Selected text:

====

If I could locate people whose body formed in similar ways that mine did, I could discuss this topic on its most REAL and important level. For starters, my guess is that as a whole we are far less egotistical, self-centered, self-possessed, self-righteous, arrogant, greedy and selfish than are many others who live in ‘that other world’.
We survivors could get together and talk about ‘them’ from our point of view with the information that OUR body tells us and come up with conclusions that very few in ‘that’ world would want to hear — I guarantee it!
If we could escape together from our quarantine in the ‘pathological’ pantry, we could discover our own wisdom — and what I suspect we would find as a group is that we are very closely connected in our experience (and in our body) to our specie’s ancestors — the Most Ancient Ones who lived in a world and during a time when most certainly nobody assumed anyone was ‘safe and secure’ for very long!
THOSE Most Ancient Ones? I feel proud to think that I have developed in such a way that I could share along with them what OUR reality is like.
That we as survivors, and WE as the Most Ancient Ones were NEVER a part of the PAMPERED group does NOT make us damaged, ill or pathological! In fact, people from ‘that’ world might find us downright frightening (Are they envious of us?) in our power, our strength, our resilience, our toughness, our determination, our courage and our endurance. We know things that PAMPERED people are not likely to know in their lifetime — and what WE know is built into our body down to our essential core.
So what if we experience life differently, remember differently, gather different information and process it differently than those who have always lived in ‘that’ world?
Somebody needs to expand their thinking, and I am not at all sure that it is the severe abuse survivors that most need to do this. Every attitude that belittles us, judges us, criticizes us, condemns us and does NOT value, honor and respect not only WHO we are as beings in the world but HOW we are beings in the world is a victim of their own ignorance, bias, stereotyping, prejudice and superstition.
IN FACT, we severe infant-child abuse survivors are probably the closest to being physiological SUPERHEROES as our current generations of humans are ever going to know!
The problem seems to be for me that I can’t find the boat with my own kind on it. I am left feeling pretty darned alone with this information. Those superhero ancestors of ours that were tough enough to endure so that our species is still here are pretty silent these days! But what they knew we know — how to endure the unendurable to the end of our days.
That’s not a trivial project, folks! Infant-child abuse survivors share with our Most Ancient ancestors the most important piece of information any living being can have. In spite of all the distractions one might encounter along life’s way only one single thing matters: Keep moving forward — no matter what!
So, I will no longer take a bite of, put into my mouth (mind), chew on, nor swallow any information about myself (self-help or not) that in any way discounts not only WHO I am, but HOW I am in the world. I will no longer believe that I am flawed, damaged, mentally ill or pathological because I am not like the Pampered People are. I will not try to change myself to be more like them just because they determine that I need to.
I WILL attempt to learn as much as I can about myself so that I can empower myself to be a better me living a better life. The Pampered People can obviously also do what they want to do, but I now understand that what they know, how they know it, what they believe, and how they might judge me has NOTHING to do with me — and it never did.
We survivors are no more pity-able or pathetic than our Most Ancient Ancestors were — and THIS thought does NOT contribute to my sadness — not even one single, tiny bit! Hooray!

====

Entries shown:

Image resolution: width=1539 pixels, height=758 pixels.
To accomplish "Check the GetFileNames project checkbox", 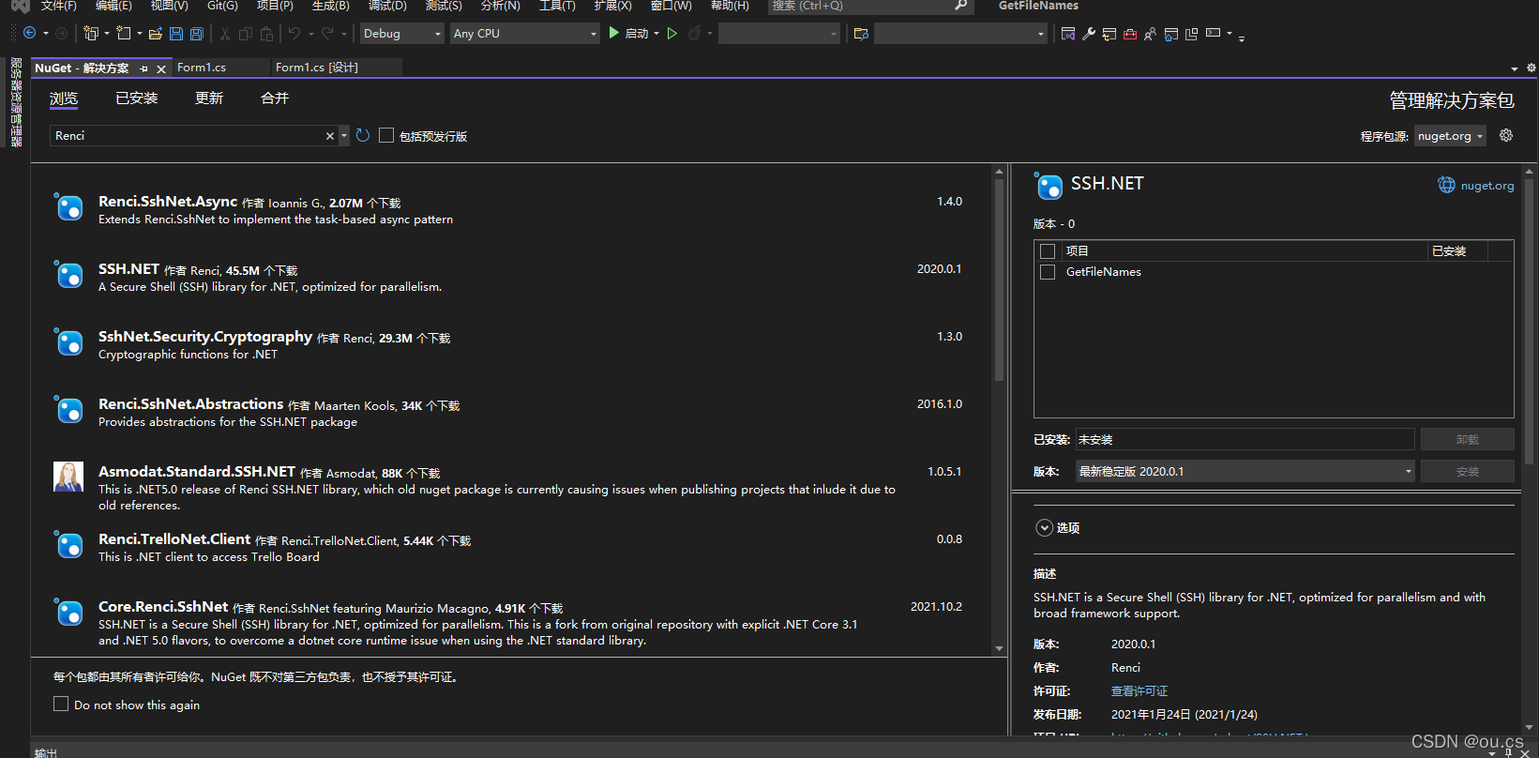I will point(1048,272).
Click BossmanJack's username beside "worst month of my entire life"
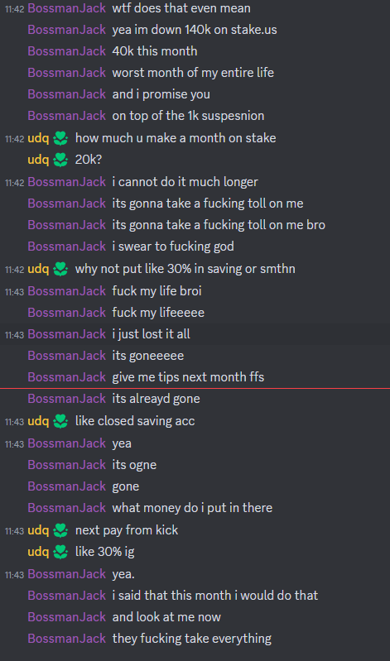 coord(67,73)
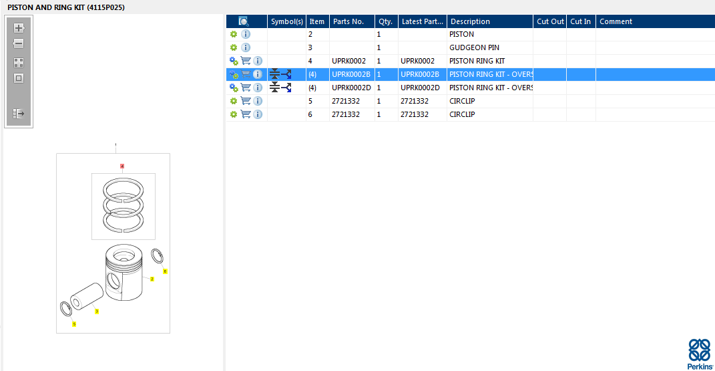Add UPRK0002D oversize kit to cart
The width and height of the screenshot is (715, 371).
[246, 88]
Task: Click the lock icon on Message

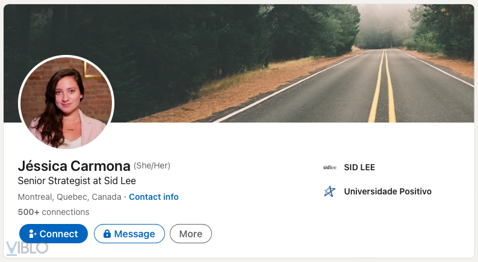Action: [x=107, y=234]
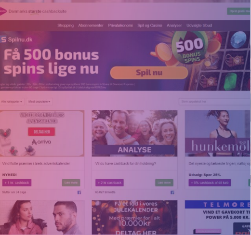Expand the Alle kategorier dropdown
The height and width of the screenshot is (235, 251).
click(12, 102)
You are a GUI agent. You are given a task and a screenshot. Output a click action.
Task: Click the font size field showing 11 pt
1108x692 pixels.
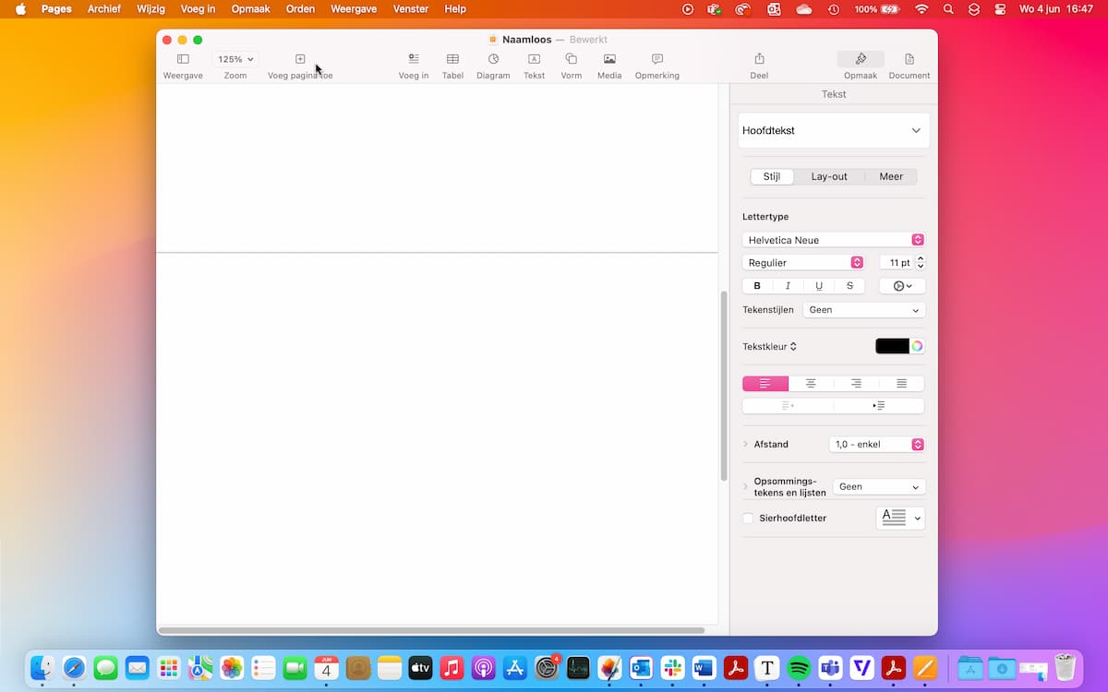coord(894,263)
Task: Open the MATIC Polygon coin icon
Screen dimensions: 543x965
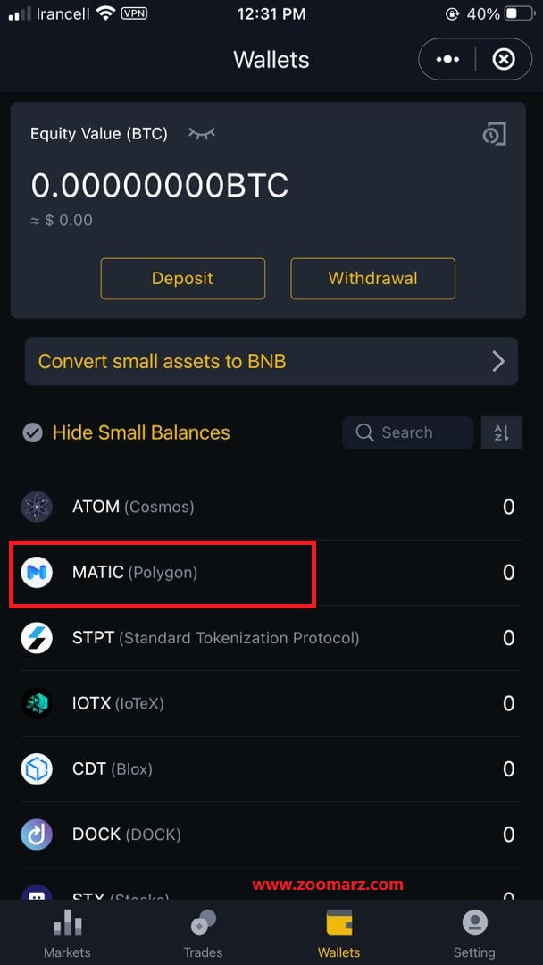Action: tap(37, 573)
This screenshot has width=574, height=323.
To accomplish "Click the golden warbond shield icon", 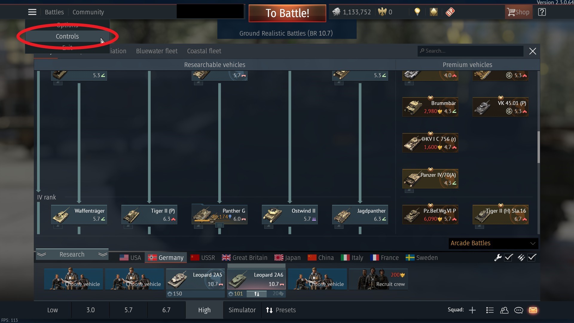I will point(434,12).
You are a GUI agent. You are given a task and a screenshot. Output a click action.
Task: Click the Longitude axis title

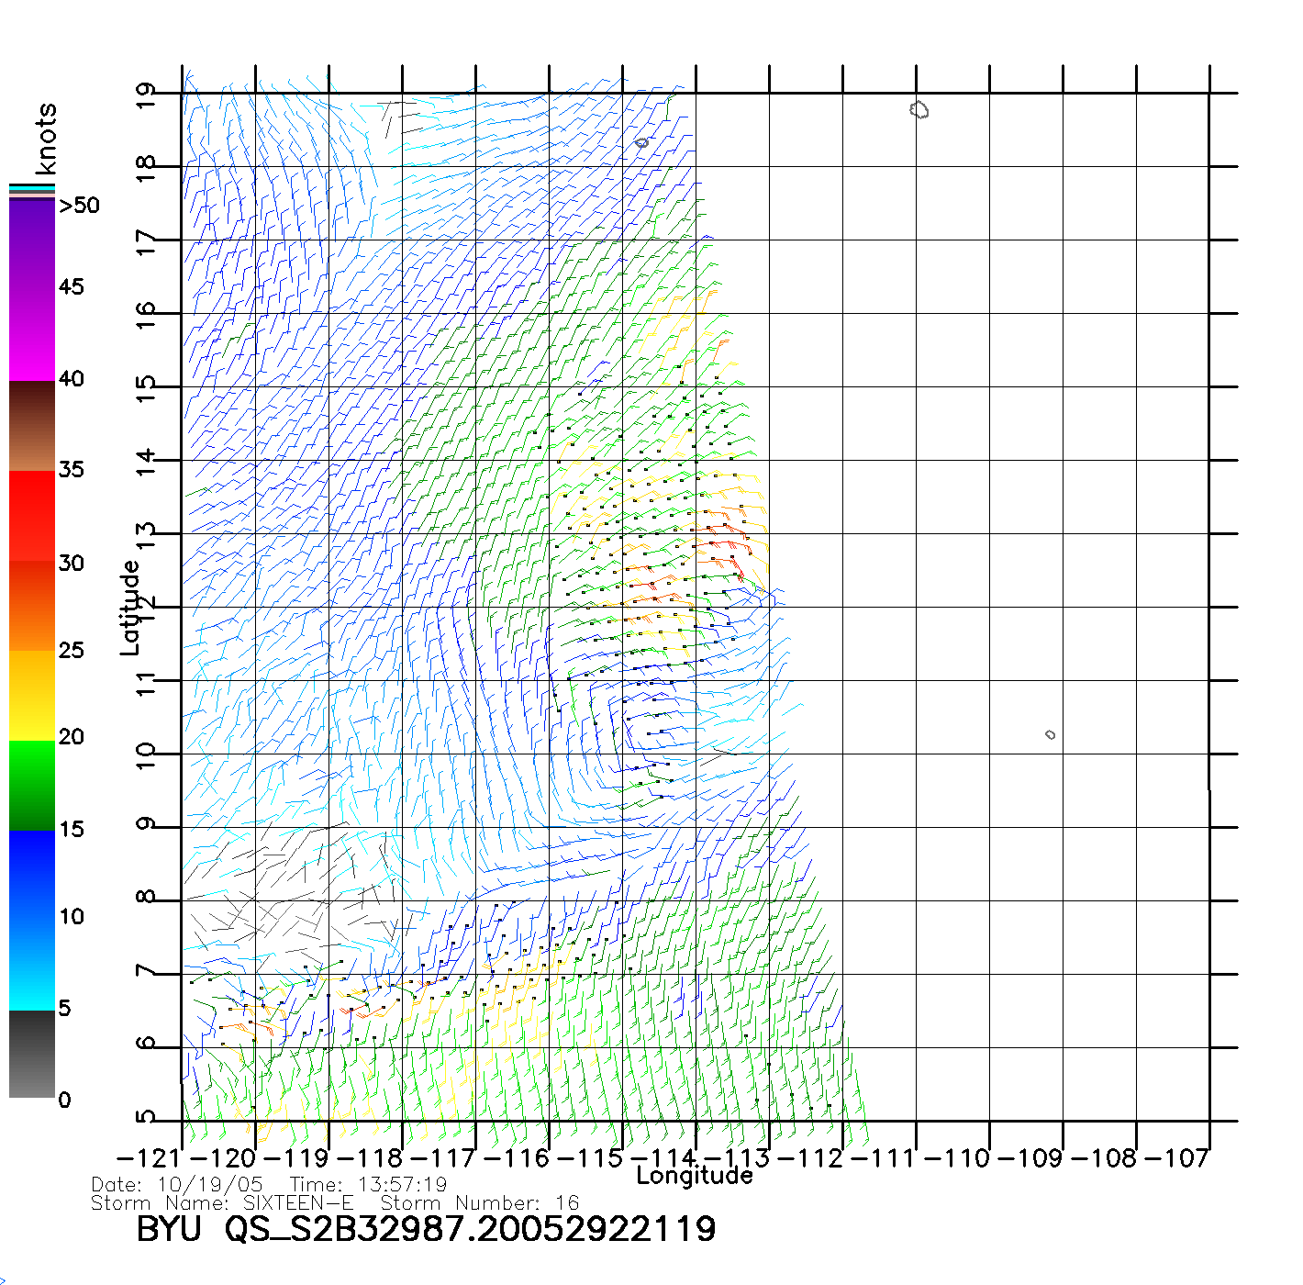click(695, 1176)
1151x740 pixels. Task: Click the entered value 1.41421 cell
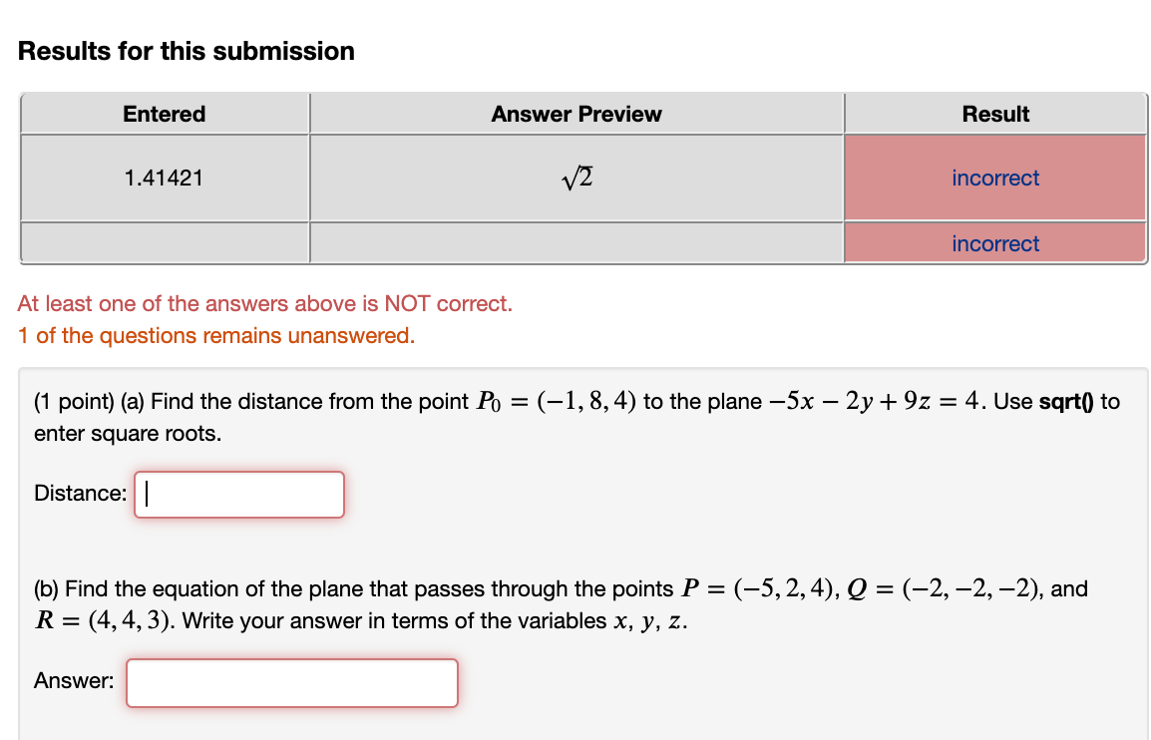(x=164, y=178)
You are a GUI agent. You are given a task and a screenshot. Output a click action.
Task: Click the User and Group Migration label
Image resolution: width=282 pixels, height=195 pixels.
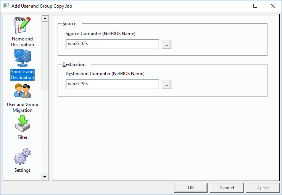[x=23, y=107]
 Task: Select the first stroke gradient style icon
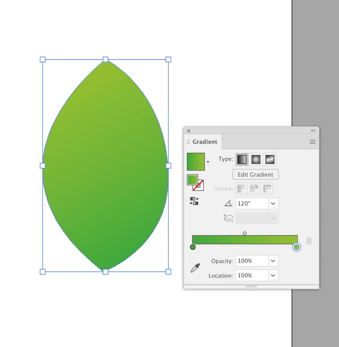point(242,188)
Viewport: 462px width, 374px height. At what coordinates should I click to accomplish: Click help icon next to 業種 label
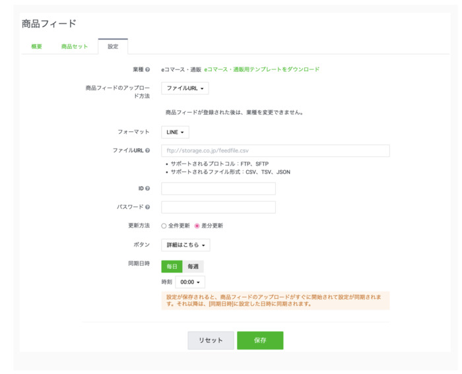coord(147,69)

====

Exercise requirements: In the essay on abuse survivors, what is the only single thing that matters despite life's distractions? The records are separate material and have no connection to the essay on abuse survivors.

Written response: Keep moving forward, no matter what.